- **RECORDS SUPPLIED**
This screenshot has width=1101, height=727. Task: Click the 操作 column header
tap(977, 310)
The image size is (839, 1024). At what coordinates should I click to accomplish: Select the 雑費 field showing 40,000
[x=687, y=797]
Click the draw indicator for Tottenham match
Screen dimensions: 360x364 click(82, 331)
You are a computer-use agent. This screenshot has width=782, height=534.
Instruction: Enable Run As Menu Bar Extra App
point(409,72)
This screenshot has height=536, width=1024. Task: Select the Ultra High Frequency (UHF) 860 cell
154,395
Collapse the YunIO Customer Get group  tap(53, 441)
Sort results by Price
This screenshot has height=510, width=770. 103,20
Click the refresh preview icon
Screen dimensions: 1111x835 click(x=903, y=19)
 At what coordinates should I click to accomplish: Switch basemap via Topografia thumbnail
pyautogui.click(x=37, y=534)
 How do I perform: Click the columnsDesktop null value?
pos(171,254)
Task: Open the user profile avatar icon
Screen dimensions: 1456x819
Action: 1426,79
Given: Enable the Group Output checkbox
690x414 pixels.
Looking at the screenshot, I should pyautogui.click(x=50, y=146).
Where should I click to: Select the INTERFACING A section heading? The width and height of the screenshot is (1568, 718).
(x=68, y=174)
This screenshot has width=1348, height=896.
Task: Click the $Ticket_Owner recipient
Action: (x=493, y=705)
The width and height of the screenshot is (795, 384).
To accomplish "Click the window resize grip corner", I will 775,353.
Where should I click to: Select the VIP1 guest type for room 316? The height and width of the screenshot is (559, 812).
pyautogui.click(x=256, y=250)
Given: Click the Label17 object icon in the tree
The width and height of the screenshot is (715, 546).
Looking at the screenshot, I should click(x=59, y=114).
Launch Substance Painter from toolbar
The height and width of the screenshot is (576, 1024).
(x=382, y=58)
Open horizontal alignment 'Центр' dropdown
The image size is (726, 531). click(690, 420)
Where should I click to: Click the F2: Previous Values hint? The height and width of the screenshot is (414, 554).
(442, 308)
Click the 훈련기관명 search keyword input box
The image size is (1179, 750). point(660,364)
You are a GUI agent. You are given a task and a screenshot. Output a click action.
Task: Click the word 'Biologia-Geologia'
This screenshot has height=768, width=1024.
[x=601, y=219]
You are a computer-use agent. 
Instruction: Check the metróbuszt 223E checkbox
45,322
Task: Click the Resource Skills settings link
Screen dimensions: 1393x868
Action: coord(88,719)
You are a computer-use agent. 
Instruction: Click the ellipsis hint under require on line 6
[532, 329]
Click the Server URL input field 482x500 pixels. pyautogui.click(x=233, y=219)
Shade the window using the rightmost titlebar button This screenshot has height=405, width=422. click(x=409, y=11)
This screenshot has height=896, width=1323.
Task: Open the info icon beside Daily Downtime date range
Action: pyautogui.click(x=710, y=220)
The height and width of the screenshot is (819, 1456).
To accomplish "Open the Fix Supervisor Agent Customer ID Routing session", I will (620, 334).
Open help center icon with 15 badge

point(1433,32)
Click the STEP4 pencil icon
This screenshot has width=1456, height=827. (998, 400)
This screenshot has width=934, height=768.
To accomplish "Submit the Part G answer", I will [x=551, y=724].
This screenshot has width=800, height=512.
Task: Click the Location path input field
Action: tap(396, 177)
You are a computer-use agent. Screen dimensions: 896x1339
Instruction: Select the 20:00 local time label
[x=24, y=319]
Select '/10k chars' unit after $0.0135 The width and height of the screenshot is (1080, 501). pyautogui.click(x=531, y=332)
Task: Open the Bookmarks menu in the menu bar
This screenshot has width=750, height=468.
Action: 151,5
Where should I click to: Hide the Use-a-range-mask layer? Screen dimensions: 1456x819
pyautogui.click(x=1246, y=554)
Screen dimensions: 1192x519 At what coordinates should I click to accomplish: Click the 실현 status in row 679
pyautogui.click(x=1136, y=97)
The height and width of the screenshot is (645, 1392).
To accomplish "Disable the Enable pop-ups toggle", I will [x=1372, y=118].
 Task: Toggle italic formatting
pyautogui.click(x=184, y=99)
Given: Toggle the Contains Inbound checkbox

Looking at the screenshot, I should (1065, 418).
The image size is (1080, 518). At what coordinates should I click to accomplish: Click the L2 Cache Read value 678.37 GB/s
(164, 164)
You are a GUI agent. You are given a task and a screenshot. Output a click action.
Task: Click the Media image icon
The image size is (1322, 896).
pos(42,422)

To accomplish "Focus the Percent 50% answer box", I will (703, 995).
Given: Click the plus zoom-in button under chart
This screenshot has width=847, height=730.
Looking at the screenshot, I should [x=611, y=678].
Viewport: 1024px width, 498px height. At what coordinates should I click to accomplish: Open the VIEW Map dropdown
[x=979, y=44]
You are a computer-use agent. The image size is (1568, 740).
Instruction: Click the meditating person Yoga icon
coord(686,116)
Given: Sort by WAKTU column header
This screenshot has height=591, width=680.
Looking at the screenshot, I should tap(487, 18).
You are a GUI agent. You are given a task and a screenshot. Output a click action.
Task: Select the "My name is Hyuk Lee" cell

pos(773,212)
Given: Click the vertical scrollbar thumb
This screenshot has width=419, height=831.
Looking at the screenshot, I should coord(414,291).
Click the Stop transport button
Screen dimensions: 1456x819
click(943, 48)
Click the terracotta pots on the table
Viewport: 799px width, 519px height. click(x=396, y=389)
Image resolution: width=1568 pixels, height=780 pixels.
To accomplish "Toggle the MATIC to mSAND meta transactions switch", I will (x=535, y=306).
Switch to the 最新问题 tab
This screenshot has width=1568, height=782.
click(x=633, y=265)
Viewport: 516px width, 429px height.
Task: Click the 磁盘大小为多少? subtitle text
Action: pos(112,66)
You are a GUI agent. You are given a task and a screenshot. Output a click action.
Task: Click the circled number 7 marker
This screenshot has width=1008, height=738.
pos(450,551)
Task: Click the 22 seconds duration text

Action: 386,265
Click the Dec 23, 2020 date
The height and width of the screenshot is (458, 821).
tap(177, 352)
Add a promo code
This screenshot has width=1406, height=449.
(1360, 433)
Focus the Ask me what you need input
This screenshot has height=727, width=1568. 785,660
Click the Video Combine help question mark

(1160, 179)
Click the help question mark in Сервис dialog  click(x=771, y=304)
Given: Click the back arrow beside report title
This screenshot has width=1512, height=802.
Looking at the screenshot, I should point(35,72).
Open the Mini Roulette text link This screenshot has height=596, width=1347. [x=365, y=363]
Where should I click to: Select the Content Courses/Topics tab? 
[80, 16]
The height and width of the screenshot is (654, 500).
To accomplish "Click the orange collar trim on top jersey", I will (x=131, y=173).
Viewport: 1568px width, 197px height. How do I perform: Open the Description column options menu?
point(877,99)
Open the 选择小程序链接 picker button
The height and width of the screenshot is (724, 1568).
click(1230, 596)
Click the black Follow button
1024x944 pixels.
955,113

- **DESCRIPTION OF THE TASK**
Set down the listing above word for word, from its first line through the line containing "Screen dimensions: 1111x835", including that line.

- **FULL OUTPUT**
This screenshot has width=1101, height=727. Task: Click the 操作 column header
tap(977, 310)
The image size is (839, 1024). At what coordinates should I click to accomplish: Select the 雑費 field showing 40,000
[x=687, y=797]
Click the draw indicator for Tottenham match
Screen dimensions: 360x364 click(82, 331)
You are a computer-use agent. This screenshot has width=782, height=534.
Instruction: Enable Run As Menu Bar Extra App
point(409,72)
This screenshot has height=536, width=1024. Task: Select the Ultra High Frequency (UHF) 860 cell
154,395
Collapse the YunIO Customer Get group  tap(53, 441)
Sort results by Price
This screenshot has height=510, width=770. 103,20
Click the refresh preview icon
Screen dimensions: 1111x835 click(x=903, y=19)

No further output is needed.